コメの生産で異常気象への対策が急務になっている
夏の猛暑が響き、コメの品質が大きく低下している。農家の収入が減るのと米価が上がることの双方を防ぐため、生産者と自治体が連携して異常気象への対策を強化することが急務になっている。

コメは色や形などを検査機関がサンプル調査して、「1等」「2等」「3等」などに区分する。1等米はスーパーの店頭などに並ぶ一般的なコメで、例年なら全体の8割程度を占める。

2023年産はこれが大きく変調した。高温や渇水の影響により10月末で61.3%と現行の検査制度で過去最低の水準に落ち込んだ。とくに深刻なのがコメどころの新潟県で、15.7%だった。

コメの取引価格は等級が下がるほど安くなる。白濁していたり、虫の被害があったりして取り除く量が1等米と比べて多いからだ。1等米の減少は農家の収入減につながる恐れがある。

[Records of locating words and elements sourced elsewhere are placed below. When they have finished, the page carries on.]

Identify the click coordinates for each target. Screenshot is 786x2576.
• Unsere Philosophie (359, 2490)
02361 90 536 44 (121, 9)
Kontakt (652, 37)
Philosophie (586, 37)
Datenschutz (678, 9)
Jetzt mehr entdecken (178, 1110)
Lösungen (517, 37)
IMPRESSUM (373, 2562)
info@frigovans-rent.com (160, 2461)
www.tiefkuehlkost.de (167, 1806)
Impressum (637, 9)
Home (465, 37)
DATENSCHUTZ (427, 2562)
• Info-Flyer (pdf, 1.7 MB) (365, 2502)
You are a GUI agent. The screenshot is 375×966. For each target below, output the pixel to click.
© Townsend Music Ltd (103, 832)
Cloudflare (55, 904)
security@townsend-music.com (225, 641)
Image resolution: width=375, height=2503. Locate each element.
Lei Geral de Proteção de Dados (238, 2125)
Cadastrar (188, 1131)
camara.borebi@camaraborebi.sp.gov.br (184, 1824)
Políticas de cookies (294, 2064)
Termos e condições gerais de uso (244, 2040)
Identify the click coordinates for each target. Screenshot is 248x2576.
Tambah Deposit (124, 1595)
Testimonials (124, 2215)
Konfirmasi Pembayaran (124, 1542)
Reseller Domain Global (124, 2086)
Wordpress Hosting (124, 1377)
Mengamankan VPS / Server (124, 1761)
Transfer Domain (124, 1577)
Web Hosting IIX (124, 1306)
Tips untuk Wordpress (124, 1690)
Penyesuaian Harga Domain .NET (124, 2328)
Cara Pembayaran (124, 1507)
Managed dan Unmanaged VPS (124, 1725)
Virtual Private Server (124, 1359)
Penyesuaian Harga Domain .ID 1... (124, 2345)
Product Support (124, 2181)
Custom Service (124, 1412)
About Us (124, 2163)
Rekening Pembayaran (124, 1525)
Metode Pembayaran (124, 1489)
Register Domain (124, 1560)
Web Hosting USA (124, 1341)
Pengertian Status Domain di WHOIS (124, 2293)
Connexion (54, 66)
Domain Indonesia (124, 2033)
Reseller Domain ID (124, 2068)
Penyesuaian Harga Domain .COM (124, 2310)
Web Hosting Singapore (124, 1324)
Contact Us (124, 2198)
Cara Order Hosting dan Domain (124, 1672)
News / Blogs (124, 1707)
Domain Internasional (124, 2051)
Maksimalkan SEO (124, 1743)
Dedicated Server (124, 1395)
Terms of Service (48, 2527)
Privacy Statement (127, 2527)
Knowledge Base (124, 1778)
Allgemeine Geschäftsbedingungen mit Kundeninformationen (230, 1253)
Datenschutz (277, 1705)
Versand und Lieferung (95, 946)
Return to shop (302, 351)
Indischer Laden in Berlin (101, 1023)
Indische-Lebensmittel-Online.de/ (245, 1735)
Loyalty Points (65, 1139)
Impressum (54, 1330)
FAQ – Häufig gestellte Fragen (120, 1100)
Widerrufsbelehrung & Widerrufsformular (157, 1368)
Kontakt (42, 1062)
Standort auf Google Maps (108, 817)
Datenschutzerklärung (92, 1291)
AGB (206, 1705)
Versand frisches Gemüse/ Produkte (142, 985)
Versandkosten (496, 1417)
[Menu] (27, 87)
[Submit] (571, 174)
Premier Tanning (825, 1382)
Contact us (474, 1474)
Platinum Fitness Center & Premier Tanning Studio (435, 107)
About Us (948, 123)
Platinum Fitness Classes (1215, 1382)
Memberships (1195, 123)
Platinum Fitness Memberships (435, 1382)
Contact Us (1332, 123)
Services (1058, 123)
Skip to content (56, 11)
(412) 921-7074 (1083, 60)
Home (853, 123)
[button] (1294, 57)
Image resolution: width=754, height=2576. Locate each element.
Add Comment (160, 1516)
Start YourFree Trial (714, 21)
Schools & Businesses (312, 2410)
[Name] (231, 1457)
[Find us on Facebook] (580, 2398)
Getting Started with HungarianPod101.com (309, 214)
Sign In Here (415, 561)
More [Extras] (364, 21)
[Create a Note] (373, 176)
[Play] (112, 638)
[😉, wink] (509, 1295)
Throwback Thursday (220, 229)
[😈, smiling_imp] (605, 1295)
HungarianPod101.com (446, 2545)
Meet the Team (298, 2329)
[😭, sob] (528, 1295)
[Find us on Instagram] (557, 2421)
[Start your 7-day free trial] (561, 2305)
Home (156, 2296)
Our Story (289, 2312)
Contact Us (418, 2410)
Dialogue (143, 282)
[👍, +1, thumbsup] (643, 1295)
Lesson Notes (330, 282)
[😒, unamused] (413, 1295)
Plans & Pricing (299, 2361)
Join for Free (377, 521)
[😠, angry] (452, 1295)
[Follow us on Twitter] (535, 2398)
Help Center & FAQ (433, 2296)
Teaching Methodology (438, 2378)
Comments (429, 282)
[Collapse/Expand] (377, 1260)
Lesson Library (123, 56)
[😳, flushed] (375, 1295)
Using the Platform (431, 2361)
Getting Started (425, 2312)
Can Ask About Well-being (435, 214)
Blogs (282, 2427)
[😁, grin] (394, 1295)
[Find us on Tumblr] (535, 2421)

影響は消費者にもおよぶ可能性がある。通常の流通量が減ることで、需給が引き締まって価格が上がりかねないからだ。米価の上昇はさらなる消費の減少を招き、生産現場の経営を圧迫する。

多少の変色なら味は変わらない。卸会社が除外するコメを減らしてなるべく米価が上がらないようにする手はある。当面の混乱を防ぐのに必要な措置といえる。

だが、重要なのは今後の対策である。検討すべきなのは、栽培方法の見直しだ。例えば田植えを短期間に集中させず、天候不順のリスクを分散するよう自治体などが生産者に指導する。これにより被害を減らせる可能性がある。

より有効なのは研究機関が高温に耐える品種を開発し、産地が導入することだ。今年も1等米比率を保てた品種が一部にあった。品種の変更はブランド戦略として難しい面もあるが、選択肢として視野に入れるべきだろう。

消費が減っているとはいえ、コメの生産の安定は食料安全保障を左右する重大なテーマだ。頻発する異常気象に備えるため、大胆な見直しに挑んでほしい。